Cependant la plupart des lettrés s’élevèrent contre cette secte de faux contemplatifs, et entr’autres un colao célèbre, nommé Poei guei, zélé disciple de Confucius : ils la combattirent de toutes leurs forces, en faisant voir que cette apathie, ou plutôt cette monstrueuse stupidité qu’on s’efforce d’acquérir, en ne faisant rien, en ne pensant à rien, est le renversement de la morale, et de la société civile ; que l’homme n’est élevé au-dessus des autres êtres, que parce qu’il pense, qu’il raisonne, qu’il s’applique à connaître la vertu, et à la pratiquer ; que d’aspirer à cette folle inaction, c’est renoncer aux devoirs les plus essentiels, c’est anéantir les rapports nécessaires, qui sont entre le père et les enfants, le mari et la femme, le prince et les sujets ; qu’enfin si cette doctrine était suivie, elle réduirait tous les membres de l’État à une condition beaucoup inférieure à celle des bêtes.

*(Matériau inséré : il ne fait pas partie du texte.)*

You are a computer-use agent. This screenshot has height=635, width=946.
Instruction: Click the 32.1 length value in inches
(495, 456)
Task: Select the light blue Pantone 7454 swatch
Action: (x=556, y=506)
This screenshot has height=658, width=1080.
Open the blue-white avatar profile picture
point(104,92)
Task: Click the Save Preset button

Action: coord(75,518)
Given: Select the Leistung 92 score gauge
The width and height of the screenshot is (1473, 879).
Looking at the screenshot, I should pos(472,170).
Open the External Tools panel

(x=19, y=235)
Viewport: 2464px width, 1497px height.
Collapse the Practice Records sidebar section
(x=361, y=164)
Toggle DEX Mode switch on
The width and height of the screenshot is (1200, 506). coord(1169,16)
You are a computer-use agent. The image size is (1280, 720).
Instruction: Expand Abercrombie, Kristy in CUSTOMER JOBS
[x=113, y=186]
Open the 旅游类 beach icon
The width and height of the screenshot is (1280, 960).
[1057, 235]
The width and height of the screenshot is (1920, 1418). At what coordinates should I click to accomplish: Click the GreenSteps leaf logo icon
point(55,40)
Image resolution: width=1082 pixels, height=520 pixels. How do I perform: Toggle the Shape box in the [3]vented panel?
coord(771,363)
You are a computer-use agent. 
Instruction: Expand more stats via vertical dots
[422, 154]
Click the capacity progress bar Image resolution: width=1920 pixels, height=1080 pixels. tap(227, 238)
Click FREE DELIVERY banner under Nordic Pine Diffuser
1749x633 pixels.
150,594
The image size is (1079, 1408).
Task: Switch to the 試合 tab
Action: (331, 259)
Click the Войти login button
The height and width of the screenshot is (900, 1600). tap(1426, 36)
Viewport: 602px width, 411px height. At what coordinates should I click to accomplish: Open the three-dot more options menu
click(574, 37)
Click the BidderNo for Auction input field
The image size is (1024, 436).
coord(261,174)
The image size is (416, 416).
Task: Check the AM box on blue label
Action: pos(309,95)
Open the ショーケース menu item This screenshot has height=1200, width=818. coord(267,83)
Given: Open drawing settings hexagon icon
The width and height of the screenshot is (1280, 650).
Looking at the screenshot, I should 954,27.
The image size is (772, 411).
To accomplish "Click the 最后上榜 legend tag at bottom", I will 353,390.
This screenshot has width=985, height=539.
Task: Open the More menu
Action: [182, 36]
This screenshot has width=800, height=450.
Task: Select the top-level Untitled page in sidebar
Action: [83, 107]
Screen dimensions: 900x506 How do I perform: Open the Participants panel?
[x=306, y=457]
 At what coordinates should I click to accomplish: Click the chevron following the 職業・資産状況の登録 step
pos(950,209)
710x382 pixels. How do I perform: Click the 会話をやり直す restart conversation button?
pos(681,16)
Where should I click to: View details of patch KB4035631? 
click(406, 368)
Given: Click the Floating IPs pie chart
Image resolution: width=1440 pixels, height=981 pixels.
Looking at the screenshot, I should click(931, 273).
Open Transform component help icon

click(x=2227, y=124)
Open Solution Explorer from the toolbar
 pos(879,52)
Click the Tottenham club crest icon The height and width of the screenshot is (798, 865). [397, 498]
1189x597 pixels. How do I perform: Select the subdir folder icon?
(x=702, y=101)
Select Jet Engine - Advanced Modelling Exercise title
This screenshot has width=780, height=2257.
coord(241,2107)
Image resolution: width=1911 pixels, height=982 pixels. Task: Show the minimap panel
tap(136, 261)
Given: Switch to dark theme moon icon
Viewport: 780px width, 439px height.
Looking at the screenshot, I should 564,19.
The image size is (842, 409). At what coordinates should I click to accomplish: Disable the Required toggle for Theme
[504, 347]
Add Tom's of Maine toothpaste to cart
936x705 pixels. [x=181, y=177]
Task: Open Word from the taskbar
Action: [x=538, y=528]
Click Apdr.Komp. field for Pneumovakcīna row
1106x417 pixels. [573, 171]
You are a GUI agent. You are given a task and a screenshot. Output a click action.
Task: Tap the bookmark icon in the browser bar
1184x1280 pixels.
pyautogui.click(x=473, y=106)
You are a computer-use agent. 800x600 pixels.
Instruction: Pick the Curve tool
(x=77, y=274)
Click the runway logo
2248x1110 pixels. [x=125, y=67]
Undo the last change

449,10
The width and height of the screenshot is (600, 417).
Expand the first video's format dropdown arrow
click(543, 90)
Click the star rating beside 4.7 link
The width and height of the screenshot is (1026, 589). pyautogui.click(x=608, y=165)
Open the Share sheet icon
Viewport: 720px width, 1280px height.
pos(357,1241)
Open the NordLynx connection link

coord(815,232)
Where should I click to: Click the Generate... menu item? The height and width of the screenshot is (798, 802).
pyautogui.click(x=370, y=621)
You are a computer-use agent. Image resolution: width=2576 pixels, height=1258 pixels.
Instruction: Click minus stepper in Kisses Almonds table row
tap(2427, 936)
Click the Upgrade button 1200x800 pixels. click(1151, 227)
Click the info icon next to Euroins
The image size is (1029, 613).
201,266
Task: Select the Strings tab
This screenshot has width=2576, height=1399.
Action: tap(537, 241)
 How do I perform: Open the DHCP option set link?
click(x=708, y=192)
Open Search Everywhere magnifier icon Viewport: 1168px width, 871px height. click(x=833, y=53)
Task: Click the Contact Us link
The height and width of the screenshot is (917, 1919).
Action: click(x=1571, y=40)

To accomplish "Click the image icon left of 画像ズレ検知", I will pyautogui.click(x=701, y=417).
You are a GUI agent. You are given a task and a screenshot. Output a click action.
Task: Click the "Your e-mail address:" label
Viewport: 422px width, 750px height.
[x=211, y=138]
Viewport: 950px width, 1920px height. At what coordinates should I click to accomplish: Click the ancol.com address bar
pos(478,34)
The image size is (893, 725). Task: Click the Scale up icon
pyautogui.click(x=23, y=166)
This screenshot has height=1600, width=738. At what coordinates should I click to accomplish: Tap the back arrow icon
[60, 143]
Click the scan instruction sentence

C’est ainsi que la Chine se vit en proie à toutes sortes d’opinions ridicules et extravagantes. Quoique les lettrés combattent ces diverses sectes, qu’ils les traitent même d’hérésies, qu’ils aient fait naître plusieurs fois à la cour la pensée de les abolir dans toute l’étendue de l’empire, on les a toujours tolérées jusqu’ici, soit par la crainte d’exciter des troubles parmi le peuple, qui est fort entêté de ses idoles, soit qu’elles aient des protecteurs secrets parmi les savants, dont plusieurs, qui ont été tirés de la lie du peuple, ont de la peine à se déprendre des superstitions, dans lesquelles ils sont nés, et qu’ils ont sucées avec le lait. On se contente de les condamner en général comme des hérésies ; et c’est ce qui se pratique tous les ans à Péking.

C’est cet amas monstrueux de superstitions, de magie, d’idolâtrie, et d’athéisme, qui ayant infecté de bonne heure l’esprit de plusieurs lettrés a enfanté parmi eux une secte, qui tient lieu de religion ou de philosophie ; car on ne sait pas bien ce qu’on en doit penser, et il est à croire qu’ils ne le savent pas eux-mêmes.